DATASET CONTENT
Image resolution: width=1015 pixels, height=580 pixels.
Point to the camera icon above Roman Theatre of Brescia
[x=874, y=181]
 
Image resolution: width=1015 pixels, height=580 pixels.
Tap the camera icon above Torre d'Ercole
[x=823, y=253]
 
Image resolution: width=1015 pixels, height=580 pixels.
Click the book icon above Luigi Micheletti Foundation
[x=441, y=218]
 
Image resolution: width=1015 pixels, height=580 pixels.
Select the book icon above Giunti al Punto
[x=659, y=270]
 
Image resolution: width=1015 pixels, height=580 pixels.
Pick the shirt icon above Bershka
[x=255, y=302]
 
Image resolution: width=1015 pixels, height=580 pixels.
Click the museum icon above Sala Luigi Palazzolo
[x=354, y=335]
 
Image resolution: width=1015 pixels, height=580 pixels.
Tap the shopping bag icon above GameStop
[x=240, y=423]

* * *

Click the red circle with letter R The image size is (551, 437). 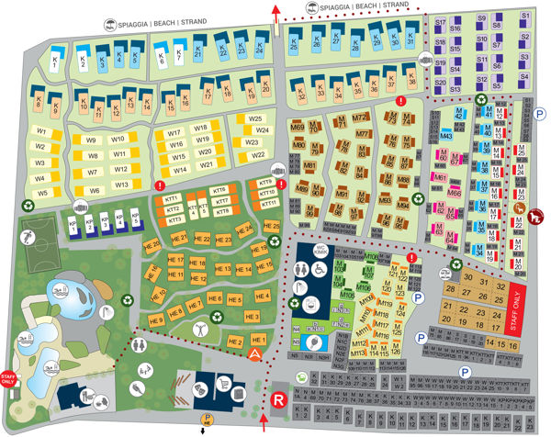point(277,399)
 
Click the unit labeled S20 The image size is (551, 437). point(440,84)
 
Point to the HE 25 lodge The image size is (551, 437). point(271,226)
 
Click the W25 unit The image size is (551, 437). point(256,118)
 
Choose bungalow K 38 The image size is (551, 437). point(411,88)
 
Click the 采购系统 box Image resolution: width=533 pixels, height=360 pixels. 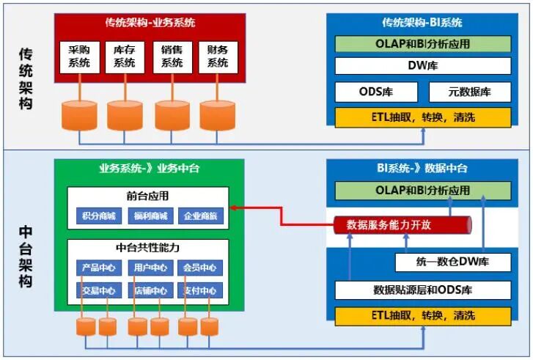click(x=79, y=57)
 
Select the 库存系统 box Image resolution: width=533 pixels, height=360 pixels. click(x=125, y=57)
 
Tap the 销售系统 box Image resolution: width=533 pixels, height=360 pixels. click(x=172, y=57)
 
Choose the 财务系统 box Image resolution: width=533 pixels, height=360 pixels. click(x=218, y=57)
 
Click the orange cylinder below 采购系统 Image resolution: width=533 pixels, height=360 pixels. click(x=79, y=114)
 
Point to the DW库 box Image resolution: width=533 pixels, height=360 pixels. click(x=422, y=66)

WRITTEN INSTRUCTION
Could you copy out everything in the data from the line containing "Choose the 财务系统" down to the line containing "Point to the DW库", unchanged?

RESPONSE BELOW
Choose the 财务系统 box Image resolution: width=533 pixels, height=360 pixels. click(x=218, y=57)
 
Click the orange cylinder below 采购系统 Image resolution: width=533 pixels, height=360 pixels. click(x=79, y=114)
 
Point to the DW库 box Image resolution: width=533 pixels, height=360 pixels. click(x=422, y=66)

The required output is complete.